[Stored records]

[Start of Attachment]

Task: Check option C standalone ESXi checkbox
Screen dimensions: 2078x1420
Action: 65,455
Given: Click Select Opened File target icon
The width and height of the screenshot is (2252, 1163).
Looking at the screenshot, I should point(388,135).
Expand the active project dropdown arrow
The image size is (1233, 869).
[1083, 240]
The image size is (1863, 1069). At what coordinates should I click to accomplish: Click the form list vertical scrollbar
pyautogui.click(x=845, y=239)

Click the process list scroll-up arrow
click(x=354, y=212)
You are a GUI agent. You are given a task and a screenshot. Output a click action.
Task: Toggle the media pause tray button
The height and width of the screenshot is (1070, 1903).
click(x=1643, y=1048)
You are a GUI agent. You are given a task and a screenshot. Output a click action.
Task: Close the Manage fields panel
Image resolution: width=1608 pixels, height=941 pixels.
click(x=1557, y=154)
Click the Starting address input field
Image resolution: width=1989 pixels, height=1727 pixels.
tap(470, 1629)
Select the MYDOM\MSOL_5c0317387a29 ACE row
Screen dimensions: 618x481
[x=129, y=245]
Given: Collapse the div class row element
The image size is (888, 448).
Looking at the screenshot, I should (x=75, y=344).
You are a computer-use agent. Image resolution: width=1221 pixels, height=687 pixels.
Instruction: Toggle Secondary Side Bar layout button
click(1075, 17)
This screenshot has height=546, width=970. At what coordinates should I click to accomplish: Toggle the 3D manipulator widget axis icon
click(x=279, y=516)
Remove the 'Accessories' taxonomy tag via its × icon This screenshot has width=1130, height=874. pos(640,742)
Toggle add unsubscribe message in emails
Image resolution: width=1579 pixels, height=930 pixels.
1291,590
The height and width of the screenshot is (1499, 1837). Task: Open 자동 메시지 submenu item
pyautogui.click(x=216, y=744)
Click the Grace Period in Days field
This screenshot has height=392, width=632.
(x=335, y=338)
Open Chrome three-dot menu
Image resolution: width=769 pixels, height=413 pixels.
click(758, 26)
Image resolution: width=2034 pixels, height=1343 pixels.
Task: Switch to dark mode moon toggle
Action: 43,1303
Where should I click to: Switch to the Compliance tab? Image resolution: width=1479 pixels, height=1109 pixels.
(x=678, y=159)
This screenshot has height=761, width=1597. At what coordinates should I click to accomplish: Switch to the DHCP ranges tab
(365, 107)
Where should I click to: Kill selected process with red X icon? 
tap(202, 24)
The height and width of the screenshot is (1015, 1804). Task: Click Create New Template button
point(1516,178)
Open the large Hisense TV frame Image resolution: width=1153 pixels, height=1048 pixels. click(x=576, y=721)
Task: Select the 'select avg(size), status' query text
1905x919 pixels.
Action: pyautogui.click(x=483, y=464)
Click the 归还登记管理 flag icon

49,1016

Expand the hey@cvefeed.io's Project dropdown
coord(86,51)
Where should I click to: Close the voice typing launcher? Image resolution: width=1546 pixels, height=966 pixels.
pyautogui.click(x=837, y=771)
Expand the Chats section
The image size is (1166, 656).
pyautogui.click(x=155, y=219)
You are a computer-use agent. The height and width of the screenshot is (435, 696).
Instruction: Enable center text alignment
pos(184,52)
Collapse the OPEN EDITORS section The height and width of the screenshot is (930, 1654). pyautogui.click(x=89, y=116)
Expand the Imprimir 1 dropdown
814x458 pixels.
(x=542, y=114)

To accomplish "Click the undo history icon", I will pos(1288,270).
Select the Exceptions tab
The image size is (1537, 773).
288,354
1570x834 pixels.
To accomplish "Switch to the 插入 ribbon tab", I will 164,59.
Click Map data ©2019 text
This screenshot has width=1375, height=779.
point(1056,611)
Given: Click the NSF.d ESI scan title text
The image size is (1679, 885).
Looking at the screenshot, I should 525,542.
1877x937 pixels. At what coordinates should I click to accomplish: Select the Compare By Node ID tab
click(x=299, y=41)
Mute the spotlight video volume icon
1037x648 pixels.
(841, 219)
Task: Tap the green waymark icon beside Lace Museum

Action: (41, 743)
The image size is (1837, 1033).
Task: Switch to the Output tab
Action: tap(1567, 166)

[End of Attachment]

The records above are to be given again in full, exactly as written.

Task: Check option C standalone ESXi checkbox
Screen dimensions: 2078x1420
Action: 65,455
Given: Click Select Opened File target icon
The width and height of the screenshot is (2252, 1163).
Looking at the screenshot, I should point(388,135).
Expand the active project dropdown arrow
The image size is (1233, 869).
[1083, 240]
The image size is (1863, 1069). At what coordinates should I click to accomplish: Click the form list vertical scrollbar
pyautogui.click(x=845, y=239)

Click the process list scroll-up arrow
click(x=354, y=212)
You are a GUI agent. You are given a task and a screenshot. Output a click action.
Task: Toggle the media pause tray button
The height and width of the screenshot is (1070, 1903).
click(x=1643, y=1048)
You are a GUI agent. You are given a task and a screenshot. Output a click action.
Task: Close the Manage fields panel
Image resolution: width=1608 pixels, height=941 pixels.
click(x=1557, y=154)
Click the Starting address input field
Image resolution: width=1989 pixels, height=1727 pixels.
tap(470, 1629)
Select the MYDOM\MSOL_5c0317387a29 ACE row
Screen dimensions: 618x481
[x=129, y=245]
Given: Collapse the div class row element
The image size is (888, 448).
Looking at the screenshot, I should (x=75, y=344).
You are a computer-use agent. Image resolution: width=1221 pixels, height=687 pixels.
Instruction: Toggle Secondary Side Bar layout button
click(1075, 17)
This screenshot has height=546, width=970. At what coordinates should I click to accomplish: Toggle the 3D manipulator widget axis icon
click(x=279, y=516)
Remove the 'Accessories' taxonomy tag via its × icon This screenshot has width=1130, height=874. pos(640,742)
Toggle add unsubscribe message in emails
Image resolution: width=1579 pixels, height=930 pixels.
1291,590
The height and width of the screenshot is (1499, 1837). Task: Open 자동 메시지 submenu item
pyautogui.click(x=216, y=744)
Click the Grace Period in Days field
This screenshot has height=392, width=632.
(x=335, y=338)
Open Chrome three-dot menu
Image resolution: width=769 pixels, height=413 pixels.
click(758, 26)
Image resolution: width=2034 pixels, height=1343 pixels.
Task: Switch to dark mode moon toggle
Action: 43,1303
Where should I click to: Switch to the Compliance tab? Image resolution: width=1479 pixels, height=1109 pixels.
(x=678, y=159)
This screenshot has height=761, width=1597. At what coordinates should I click to accomplish: Switch to the DHCP ranges tab
(365, 107)
Where should I click to: Kill selected process with red X icon? 
tap(202, 24)
The height and width of the screenshot is (1015, 1804). Task: Click Create New Template button
point(1516,178)
Open the large Hisense TV frame Image resolution: width=1153 pixels, height=1048 pixels. click(x=576, y=721)
Task: Select the 'select avg(size), status' query text
1905x919 pixels.
Action: pyautogui.click(x=483, y=464)
Click the 归还登记管理 flag icon

49,1016

Expand the hey@cvefeed.io's Project dropdown
coord(86,51)
Where should I click to: Close the voice typing launcher? Image resolution: width=1546 pixels, height=966 pixels.
pyautogui.click(x=837, y=771)
Expand the Chats section
The image size is (1166, 656).
pyautogui.click(x=155, y=219)
You are a computer-use agent. The height and width of the screenshot is (435, 696).
Instruction: Enable center text alignment
pos(184,52)
Collapse the OPEN EDITORS section The height and width of the screenshot is (930, 1654). pyautogui.click(x=89, y=116)
Expand the Imprimir 1 dropdown
814x458 pixels.
(x=542, y=114)

To accomplish "Click the undo history icon", I will pos(1288,270).
Select the Exceptions tab
The image size is (1537, 773).
288,354
1570x834 pixels.
To accomplish "Switch to the 插入 ribbon tab", I will 164,59.
Click Map data ©2019 text
This screenshot has width=1375, height=779.
point(1056,611)
Given: Click the NSF.d ESI scan title text
The image size is (1679, 885).
Looking at the screenshot, I should 525,542.
1877x937 pixels. At what coordinates should I click to accomplish: Select the Compare By Node ID tab
click(x=299, y=41)
Mute the spotlight video volume icon
1037x648 pixels.
(841, 219)
Task: Tap the green waymark icon beside Lace Museum

Action: (41, 743)
The image size is (1837, 1033).
Task: Switch to the Output tab
Action: tap(1567, 166)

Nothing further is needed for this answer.